Given data
[Start of section]
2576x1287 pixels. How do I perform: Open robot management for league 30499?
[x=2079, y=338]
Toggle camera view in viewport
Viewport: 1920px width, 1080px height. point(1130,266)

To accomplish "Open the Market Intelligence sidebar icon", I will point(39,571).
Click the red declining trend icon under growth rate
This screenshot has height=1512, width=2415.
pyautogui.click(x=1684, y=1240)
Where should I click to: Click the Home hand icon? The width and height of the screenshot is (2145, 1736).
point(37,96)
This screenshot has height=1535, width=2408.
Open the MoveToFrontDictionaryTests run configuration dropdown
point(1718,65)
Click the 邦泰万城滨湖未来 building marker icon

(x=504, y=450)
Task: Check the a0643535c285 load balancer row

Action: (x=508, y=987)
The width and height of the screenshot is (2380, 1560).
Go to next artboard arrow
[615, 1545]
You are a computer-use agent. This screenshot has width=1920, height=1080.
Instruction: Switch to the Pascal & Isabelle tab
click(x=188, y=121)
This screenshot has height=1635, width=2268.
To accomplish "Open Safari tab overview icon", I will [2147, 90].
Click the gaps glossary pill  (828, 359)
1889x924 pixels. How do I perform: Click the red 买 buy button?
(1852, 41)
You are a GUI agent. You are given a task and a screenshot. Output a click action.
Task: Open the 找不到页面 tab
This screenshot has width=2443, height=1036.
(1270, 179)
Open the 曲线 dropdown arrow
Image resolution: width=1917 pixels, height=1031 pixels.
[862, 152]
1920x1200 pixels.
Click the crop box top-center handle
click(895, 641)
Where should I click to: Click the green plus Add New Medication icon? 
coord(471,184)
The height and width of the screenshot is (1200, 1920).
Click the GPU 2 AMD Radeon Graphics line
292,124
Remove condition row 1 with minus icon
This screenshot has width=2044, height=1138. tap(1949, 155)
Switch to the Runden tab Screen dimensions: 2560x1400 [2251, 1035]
[End of section]
Your task
Give back exactly the lines from the line holding "Click the GPU 2 AMD Radeon Graphics line" through the last line of the listing, including both.

Response box
Click the GPU 2 AMD Radeon Graphics line
292,124
Remove condition row 1 with minus icon
This screenshot has width=2044, height=1138. tap(1949, 155)
Switch to the Runden tab Screen dimensions: 2560x1400 [2251, 1035]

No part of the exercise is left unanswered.